Cassiel Gass do Bomfim estava brincando com o irmão e o primo no pátio da casa da tia, quando saiu correndo e foi atropelado por um carro. Ele faria 5 anos no próximo domingo.

morte de um menino de 4 anos, atropelado na ERS-124, em Montenegro, na Região Metropolitana de Porto Alegre, trouxe dor a uma família. A mãe, Débora Cardoso, de 23 anos, não consegue explicar o que aconteceu.

“Ele estava brincando no pátio com o irmão e o priminho dele. Daí ele saiu correndo, eu corri atrás dele e não deu tempo. Eu só ouvi um barulho”, conta.

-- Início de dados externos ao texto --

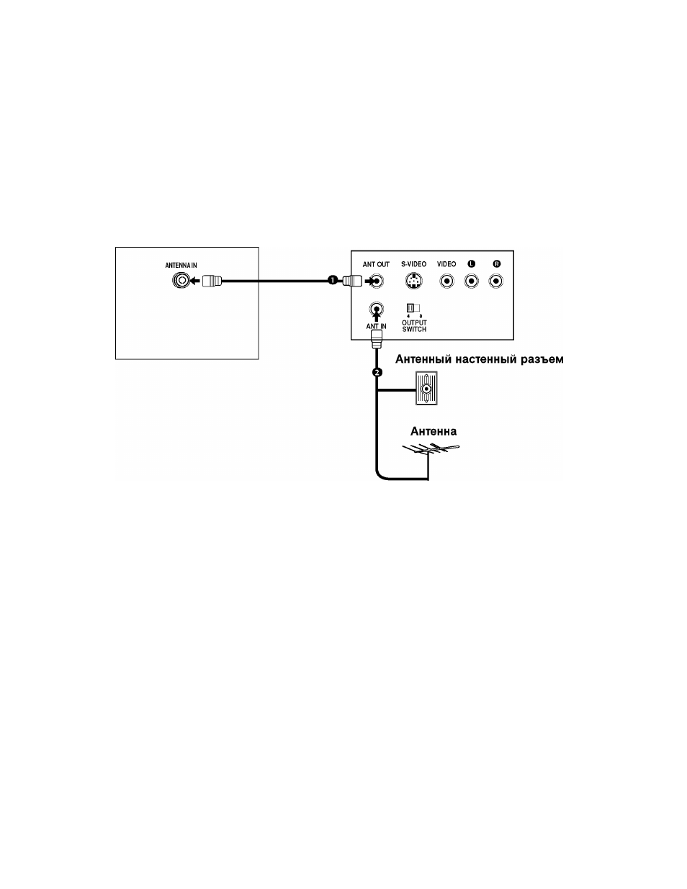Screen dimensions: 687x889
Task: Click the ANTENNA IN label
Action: tap(181, 265)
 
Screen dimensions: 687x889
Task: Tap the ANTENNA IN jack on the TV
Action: tap(181, 281)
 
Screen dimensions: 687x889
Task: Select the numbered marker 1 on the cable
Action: tap(333, 280)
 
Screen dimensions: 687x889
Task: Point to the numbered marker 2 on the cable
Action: tap(377, 372)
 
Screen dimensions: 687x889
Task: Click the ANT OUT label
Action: tap(376, 264)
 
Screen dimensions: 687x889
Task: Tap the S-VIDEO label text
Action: tap(413, 264)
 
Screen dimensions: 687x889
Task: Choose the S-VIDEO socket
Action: tap(413, 281)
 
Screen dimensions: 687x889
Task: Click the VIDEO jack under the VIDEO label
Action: tap(446, 281)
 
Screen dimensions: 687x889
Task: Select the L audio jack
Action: tap(472, 281)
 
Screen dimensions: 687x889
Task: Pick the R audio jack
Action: tap(496, 281)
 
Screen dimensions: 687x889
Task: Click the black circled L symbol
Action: tap(472, 264)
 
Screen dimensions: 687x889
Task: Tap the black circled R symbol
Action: tap(497, 264)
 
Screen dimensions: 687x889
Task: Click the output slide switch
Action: tap(413, 308)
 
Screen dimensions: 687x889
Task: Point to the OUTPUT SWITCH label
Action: tap(414, 326)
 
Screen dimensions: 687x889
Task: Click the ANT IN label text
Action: tap(376, 327)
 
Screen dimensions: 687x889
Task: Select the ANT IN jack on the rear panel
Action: tap(376, 309)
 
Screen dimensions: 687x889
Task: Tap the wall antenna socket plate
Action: tap(426, 388)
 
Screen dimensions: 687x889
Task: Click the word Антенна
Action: tap(434, 432)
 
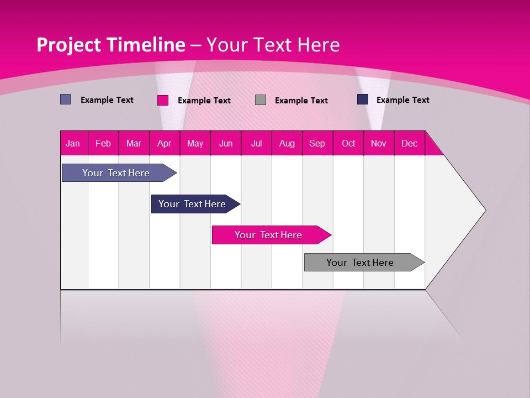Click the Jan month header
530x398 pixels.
(73, 144)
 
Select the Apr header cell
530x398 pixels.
(164, 144)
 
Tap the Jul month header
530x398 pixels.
(256, 144)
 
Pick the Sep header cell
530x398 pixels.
(317, 144)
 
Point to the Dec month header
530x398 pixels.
(409, 144)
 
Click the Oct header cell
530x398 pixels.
(348, 144)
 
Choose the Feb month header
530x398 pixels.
(103, 144)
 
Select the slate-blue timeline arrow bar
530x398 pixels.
(116, 173)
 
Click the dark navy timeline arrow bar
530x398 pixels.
(192, 204)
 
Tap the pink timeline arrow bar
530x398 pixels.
(268, 235)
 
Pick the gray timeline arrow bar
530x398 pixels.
(360, 263)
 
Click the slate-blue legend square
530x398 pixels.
(65, 100)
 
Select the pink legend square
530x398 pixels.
(163, 100)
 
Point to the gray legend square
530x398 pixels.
(261, 100)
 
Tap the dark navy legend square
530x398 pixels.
(363, 100)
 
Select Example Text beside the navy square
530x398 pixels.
(402, 100)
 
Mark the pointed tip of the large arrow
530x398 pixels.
(485, 210)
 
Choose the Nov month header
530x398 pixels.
(379, 144)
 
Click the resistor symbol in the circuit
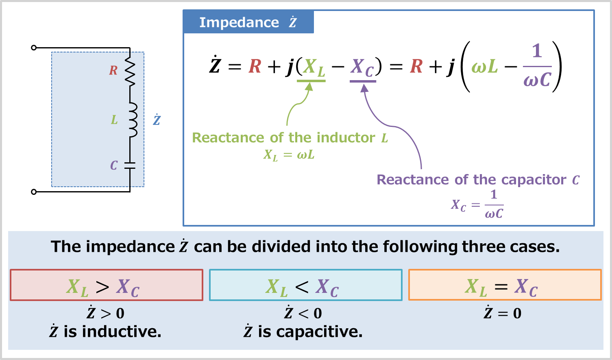[x=130, y=71]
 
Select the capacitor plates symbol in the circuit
[x=130, y=165]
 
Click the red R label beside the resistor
[x=113, y=71]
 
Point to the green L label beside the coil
[x=114, y=120]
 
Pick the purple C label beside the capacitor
[x=114, y=165]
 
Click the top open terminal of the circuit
[x=34, y=48]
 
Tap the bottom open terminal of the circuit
[x=34, y=192]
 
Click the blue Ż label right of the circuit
[x=157, y=120]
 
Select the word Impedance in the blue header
[x=239, y=22]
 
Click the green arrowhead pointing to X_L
[x=309, y=87]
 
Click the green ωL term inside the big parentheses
[x=485, y=66]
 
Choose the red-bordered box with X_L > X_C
[x=106, y=285]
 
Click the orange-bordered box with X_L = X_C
[x=505, y=285]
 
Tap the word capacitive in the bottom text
[x=319, y=332]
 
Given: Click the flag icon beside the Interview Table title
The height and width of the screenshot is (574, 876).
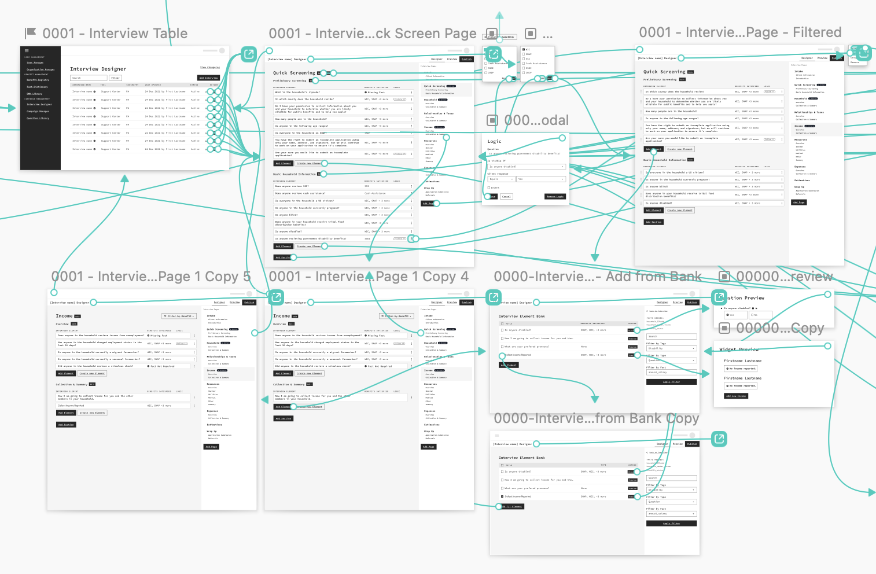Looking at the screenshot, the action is pyautogui.click(x=31, y=33).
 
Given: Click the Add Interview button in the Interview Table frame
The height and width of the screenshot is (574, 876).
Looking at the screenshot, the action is pyautogui.click(x=209, y=78).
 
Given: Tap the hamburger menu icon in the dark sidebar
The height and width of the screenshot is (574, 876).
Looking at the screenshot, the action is pyautogui.click(x=27, y=51).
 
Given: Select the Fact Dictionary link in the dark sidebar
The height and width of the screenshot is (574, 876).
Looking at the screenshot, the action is pyautogui.click(x=37, y=87).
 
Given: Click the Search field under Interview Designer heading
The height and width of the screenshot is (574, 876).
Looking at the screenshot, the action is pyautogui.click(x=89, y=78).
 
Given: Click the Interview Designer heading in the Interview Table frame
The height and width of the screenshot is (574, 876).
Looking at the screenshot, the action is pyautogui.click(x=98, y=69).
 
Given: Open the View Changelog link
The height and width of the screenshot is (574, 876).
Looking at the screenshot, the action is pyautogui.click(x=210, y=68).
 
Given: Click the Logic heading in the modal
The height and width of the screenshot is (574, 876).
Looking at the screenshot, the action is pyautogui.click(x=494, y=141).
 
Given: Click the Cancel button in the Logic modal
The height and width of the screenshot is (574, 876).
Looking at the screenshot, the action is pyautogui.click(x=506, y=197).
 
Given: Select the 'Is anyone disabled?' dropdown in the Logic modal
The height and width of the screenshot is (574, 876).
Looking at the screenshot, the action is pyautogui.click(x=526, y=167).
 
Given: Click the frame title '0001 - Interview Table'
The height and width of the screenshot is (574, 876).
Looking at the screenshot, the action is pyautogui.click(x=115, y=34).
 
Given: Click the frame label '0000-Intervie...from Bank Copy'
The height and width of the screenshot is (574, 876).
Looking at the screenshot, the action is pyautogui.click(x=597, y=418).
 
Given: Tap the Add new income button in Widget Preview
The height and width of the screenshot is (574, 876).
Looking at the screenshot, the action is pyautogui.click(x=736, y=396).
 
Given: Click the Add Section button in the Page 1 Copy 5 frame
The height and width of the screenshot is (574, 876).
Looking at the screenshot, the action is pyautogui.click(x=67, y=425).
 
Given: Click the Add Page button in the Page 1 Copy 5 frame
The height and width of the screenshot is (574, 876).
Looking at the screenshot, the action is pyautogui.click(x=211, y=447).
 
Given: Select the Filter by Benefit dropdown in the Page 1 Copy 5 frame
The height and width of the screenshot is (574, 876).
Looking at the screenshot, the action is pyautogui.click(x=179, y=316).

Cassiel Gass do Bomfim foi atropelado na frente da casa da tia, que fica às margens da rodovia. A motorista contou à polícia que Cassiel apareceu repentinamente na frente do carro e que não conseguiu frear a tempo.

Ao ver o filho caído na estrada, Débora conta que logo o levou para o hospital.

“Corri até o carro levando pro hospital. Cheguei lá desesperada pedindo ajuda. Eles levaram ele para uma sala e eu fiquei na rua esperando. Depois de duas horas vieram me dar a notícia de que ele tinha falecido”.

No boletim de ocorrência, a polícia informou que o local não possuía cercamento, mas Débora diz que a casa tinha proteção.

“Tem portão e estava fechado. Ele saiu correndo pelo portão”.

Mãe conta que Cassiel estava sempre sorrindo — Foto: Arquivo pessoal

Mãe conta que Cassiel estava sempre sorrindo — Foto: Arquivo pessoal

‘Nunca mais vou ver meu filho’

 

Débora se conforta lembrando da rotina e do jeito carinhoso do filho. “Ele acordava, ia no banheiro, pedia mama. Na hora de dormir dizia ‘eu te amo’, o sorriso. A gente lembra de tudo”, conta emocionada.

“É meu filho né, eu tô muito mal pelo que aconteceu, eu nunca mais vou ver meu filho. Quatro anos era o começo da vida. Ele estava sempre alegre, sorrindo, brincando, dando beijo, abraço”.

 

Apesar da tragédia, Débora diz que foi uma fatalidade.

“Não boto a culpa em ninguém, ninguém tem culpa do que aconteceu. O motorista não tinha culpa, do nada uma criança aparecer no meio da faixa, a faixa é lugar de carro estar. Eu estou com a consciência tranquila. Ele tava no pátio fechado. Não foi minha culpa”, diz.

Débora, o marido e o filho menor, de 2 anos, buscam se recuperar do que aconteceu.

“Quem sabe, acho que era o momento dele. Deus sabe de todas as coisas. Deus deu a vida a ele, eu só gerei. Eu vou ter que me conformar, com muita dor, com muita saudade, mas sei que um dia vai ser a minha hora também e eu vou encontrar ele lá sorrindo”.